Zilletli insanlar iki kısımdır. Birincisi zilletini kabul etmeyen insanlar ki, bu insanlara aşağılık kompleksi olan insanlar denir. İkincisi zilletini, küçüklüğünü kabullenmiş insanlardır ki, bü tür insanlara en güzel örnek de dilencilerdir (dilenmeyi meslek edinenler)veya televizyonlara kadar çıkıp, hayasızca, erkek olduğu halde homoseksüelliğini ifşa ve icra eden insanlardır. Bunlar kendilerini çok küçük görürler. Öyle ki, kaybedecek hiç bir şeyleri olmayacak kadar küçük...
Eğer bu küçüklüklerini kabullenmişlerse, bunlardan her türlü rezilliği, hayasızlığı, adiliği açıkça yapabilecek bir insan modeli ortaya çıkar. Yani bu insanın artık kendisine karşı saygısı kalmamıştır. Yani kendisi yoktur... İnsan aslında bir ademdir, yoktur; ama insanın kendinde tamamen hiç bir varlık görmeyecek kadar bu zilleti aşırıya vardırması ifrattır. İnsan yine kendinden utanacak kadar kendine saygılı olmalıdır. Bu kadarcık varlık iddiası, haya ve iffet duygusudur. Bunun olmaması, hayanın kalkmasıdır... Aşırı varlık iddiası kibirdir. O da tefrittir. İkisinin ortasını bulmaksa, İslam'ın emrettiği, tasavvuf büyüklerinin ulaştığı tevazudur...
Mesela, insanın bazı günahları kendine yakıştırmaması, onun kendisine saygısının olduğunu gösterir, bu güzel bir duygudur ve asla yitirilmemelidir.
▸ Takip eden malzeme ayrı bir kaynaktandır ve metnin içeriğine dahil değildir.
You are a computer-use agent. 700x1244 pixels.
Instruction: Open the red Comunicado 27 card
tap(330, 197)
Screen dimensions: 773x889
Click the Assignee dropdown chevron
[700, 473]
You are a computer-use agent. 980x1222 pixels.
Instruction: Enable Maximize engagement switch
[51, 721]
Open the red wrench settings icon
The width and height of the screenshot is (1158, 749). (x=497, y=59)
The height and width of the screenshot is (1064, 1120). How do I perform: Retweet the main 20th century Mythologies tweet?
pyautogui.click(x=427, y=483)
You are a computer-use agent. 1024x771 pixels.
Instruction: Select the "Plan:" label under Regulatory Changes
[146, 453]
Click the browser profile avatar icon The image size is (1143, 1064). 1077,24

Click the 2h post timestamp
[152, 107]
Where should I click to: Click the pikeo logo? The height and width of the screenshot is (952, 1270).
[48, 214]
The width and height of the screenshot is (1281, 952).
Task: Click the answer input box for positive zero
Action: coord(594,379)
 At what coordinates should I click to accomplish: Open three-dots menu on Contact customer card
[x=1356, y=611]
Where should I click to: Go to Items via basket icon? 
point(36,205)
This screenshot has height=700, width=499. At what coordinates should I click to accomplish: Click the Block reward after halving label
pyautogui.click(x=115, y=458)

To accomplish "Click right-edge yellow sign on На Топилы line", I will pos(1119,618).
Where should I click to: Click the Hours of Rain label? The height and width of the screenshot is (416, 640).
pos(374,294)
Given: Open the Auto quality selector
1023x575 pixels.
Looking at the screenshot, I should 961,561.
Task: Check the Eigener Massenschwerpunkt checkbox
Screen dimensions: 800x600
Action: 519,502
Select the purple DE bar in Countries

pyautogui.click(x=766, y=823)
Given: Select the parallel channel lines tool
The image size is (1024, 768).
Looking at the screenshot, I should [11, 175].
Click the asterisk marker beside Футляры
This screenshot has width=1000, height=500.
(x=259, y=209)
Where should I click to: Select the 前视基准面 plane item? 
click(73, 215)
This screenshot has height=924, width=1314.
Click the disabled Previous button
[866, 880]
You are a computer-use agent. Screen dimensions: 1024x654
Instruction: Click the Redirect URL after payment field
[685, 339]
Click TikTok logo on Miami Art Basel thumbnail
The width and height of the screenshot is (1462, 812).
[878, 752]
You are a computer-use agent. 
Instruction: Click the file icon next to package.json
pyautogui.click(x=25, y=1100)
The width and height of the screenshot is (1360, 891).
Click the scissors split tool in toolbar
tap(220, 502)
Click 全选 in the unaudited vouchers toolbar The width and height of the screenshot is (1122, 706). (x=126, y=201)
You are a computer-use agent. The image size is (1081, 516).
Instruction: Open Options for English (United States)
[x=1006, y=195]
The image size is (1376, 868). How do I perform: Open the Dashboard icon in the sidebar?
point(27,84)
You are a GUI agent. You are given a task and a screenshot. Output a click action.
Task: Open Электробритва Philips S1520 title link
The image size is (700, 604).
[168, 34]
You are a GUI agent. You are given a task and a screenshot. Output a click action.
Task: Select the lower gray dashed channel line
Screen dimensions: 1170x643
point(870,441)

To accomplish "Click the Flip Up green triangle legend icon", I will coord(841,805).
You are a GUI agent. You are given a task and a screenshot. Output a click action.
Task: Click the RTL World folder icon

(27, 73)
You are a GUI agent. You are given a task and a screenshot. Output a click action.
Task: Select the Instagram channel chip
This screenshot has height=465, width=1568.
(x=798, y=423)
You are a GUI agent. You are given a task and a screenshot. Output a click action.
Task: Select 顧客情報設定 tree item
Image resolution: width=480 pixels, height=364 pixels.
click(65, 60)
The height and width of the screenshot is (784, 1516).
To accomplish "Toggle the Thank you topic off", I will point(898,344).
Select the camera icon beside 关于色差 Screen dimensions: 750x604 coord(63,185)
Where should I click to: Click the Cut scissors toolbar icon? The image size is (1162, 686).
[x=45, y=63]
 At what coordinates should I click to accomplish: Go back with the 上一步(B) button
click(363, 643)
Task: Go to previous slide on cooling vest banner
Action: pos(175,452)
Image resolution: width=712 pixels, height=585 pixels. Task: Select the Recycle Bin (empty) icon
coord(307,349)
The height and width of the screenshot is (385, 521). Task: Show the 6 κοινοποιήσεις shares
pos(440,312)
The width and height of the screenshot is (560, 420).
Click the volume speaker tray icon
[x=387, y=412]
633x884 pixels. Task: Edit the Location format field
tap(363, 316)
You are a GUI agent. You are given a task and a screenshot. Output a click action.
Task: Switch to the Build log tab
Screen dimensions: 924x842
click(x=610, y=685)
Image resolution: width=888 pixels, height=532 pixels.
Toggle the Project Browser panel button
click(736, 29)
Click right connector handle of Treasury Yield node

Zilletini kabullenmiş insanlar kompleksli insanlardır. Onları bu zillet rahatsız eder. Onu kabullenmemek için pasif veya aktif değişik tepkiler gösterirler. Dolayısıyla aşağılık kompleksinden kurtulmak için, kimi insanlar sosyalleşerek mücadele ederler; (ki o tür insanlara girgin kompleksli tabirini kullanırdı) kimileri de sosyalleşecek kadar cesur olamadıklarından toplumdan kendilerini soyutlayarak yalnızlaşırlar...
Toplumumuzda "içine kapanık" diye tarif edilen tipler bunlardır.